Ich denke die Pumpe muss im Teich stehen damit der ganze dreck/mulm vom Boden weg kommt.
Wieso ist das nicht der Fall? Wie soll ich das ganze dann mit der Pumpe installieren? 
An einen Skimmer dachten wir auch schon. Diesen wollten wir aber über die Pumpe laufen lassen der den Wasserfall speist oder ist das schlecht?

Mit der unteren Stufe werde ich mich mal mit dem Oberhaupt zusammen setzen.

Gruß Andy


----------



## XxGabbeRxX (16. Aug. 2016)

Hallo Leute,
Ich und meine Partnerin sind wieder zurück. 
Mit dem Teich sind wir bisher nicht nicht viel weiter gekommen.
Das ausen rum haben wir erstmal alles fertig gemacht. 
Nu mach ich mir immer noch sorgen um die Technik.
Normal würde hier jeder sagen Bodenablauf mit 100 er Rohr und skimmer an der Seite mit 75 er Rohr. 
So nu kommt aber das leidige Thema das wir nur Mieter sind und das ganze nicht uns gehört. Wären wir Eigentümer würde ich das alles auch so machen mit Bodenablauf und skimmer.

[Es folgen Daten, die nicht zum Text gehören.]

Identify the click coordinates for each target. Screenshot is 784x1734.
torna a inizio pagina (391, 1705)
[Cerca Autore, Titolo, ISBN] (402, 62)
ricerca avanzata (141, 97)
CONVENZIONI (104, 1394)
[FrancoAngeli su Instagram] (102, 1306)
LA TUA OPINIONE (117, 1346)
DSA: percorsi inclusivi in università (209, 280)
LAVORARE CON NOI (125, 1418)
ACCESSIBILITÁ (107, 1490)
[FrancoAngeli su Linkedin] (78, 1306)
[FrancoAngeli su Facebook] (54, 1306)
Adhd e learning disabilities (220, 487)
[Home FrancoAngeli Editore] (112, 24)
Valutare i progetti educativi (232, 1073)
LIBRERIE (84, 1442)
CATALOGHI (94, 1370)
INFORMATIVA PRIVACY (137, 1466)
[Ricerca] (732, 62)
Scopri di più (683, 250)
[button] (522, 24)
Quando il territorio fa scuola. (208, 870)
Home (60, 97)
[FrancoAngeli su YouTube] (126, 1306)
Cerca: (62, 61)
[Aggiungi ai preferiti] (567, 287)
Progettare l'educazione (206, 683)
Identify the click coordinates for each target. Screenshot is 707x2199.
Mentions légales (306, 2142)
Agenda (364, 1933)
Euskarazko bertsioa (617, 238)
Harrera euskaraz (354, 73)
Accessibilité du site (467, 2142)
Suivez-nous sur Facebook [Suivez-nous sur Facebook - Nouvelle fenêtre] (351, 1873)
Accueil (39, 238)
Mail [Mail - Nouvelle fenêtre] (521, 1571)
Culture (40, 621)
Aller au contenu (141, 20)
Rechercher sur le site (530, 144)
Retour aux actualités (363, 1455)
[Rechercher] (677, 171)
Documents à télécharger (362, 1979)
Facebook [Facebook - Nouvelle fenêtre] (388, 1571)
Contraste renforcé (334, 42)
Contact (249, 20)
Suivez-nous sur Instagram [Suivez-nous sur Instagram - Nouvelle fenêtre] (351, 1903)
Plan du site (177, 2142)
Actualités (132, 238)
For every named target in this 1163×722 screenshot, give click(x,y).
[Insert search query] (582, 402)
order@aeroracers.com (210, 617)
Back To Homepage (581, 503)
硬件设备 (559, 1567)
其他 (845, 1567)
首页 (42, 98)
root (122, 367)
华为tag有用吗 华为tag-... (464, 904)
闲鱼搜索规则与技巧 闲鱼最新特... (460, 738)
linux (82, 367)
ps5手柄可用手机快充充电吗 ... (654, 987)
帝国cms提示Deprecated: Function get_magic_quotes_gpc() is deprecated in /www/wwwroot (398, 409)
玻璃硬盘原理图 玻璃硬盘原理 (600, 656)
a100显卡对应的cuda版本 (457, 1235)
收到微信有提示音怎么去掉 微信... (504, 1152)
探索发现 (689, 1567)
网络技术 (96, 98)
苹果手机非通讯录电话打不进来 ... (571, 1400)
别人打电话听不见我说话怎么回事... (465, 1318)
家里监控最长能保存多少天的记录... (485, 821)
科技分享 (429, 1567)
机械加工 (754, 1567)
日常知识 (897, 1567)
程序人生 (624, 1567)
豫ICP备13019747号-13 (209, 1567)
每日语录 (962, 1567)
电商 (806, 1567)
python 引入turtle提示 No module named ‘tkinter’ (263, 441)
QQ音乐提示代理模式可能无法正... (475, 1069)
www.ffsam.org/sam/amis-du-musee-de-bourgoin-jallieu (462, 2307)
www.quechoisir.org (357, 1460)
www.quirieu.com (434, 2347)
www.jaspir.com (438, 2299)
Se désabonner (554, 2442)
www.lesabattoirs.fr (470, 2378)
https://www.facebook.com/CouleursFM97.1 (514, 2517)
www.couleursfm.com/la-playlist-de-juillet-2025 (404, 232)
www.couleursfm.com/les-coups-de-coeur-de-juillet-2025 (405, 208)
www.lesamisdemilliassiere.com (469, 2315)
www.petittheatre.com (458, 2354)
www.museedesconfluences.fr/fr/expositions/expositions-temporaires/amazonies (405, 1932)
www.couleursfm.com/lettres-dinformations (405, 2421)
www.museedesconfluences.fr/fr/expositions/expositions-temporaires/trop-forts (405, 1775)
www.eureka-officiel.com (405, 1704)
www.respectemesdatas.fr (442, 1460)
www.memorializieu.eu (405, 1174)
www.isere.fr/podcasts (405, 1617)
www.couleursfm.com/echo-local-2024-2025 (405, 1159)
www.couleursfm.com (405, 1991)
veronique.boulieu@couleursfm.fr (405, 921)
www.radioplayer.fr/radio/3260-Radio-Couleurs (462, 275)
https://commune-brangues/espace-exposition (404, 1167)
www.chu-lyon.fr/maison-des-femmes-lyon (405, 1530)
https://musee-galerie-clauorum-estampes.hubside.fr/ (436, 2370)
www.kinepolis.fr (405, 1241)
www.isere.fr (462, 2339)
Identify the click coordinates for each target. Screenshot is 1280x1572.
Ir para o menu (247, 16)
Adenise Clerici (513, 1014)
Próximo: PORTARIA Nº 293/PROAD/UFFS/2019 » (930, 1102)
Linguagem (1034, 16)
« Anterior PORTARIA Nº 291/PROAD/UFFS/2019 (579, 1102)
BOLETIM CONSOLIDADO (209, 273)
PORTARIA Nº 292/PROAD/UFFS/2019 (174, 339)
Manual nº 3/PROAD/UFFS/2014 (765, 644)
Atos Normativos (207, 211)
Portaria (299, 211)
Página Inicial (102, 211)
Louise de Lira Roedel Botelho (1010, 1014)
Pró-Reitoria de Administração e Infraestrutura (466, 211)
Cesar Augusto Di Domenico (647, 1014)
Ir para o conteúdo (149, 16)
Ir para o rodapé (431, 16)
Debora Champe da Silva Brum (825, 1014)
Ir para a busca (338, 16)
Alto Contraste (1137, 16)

Wir wollen nun die Option nehmen pumpe in teich an den sun sun Teichfilter für 60000 Liter und wenn das nicht reich auf 90000 Liter erhöhen. 
Wir haben uns auch Gedanken gemacht was die ganzen Blätter angeht die wir von __ Birken, Buchenhecke, Haselnuss Baum und Bambus um uns haben. Da würde ein feines Netz über den Teich gespannt was von der Mauer schräg über den Teich nach vorn geht.
Einen passenden skimmer haben wir nicht nicht da wir einen brauchen der eine sehr feinen Korb hat.
Wäre wirklich toll wenn ihr noch Tipps für uns habt.


----------



## Teichfreund77 (17. Aug. 2016)

Guten Morgen,

da habt ihr euch eine sehr schöne ecke eingerichtet, bitte mach mal ein paar Fotos wenn Wasser und Pflanzen drin sind.
Ich würde eine 5000 oder 6000l Pumpe nehmen die an  eine UVC 18W  ( diese an eine Zeitschaltuhr) dann denn Filter.
Du wirst dann je nach Fischbesatz häufig den Filter reinigen müssen.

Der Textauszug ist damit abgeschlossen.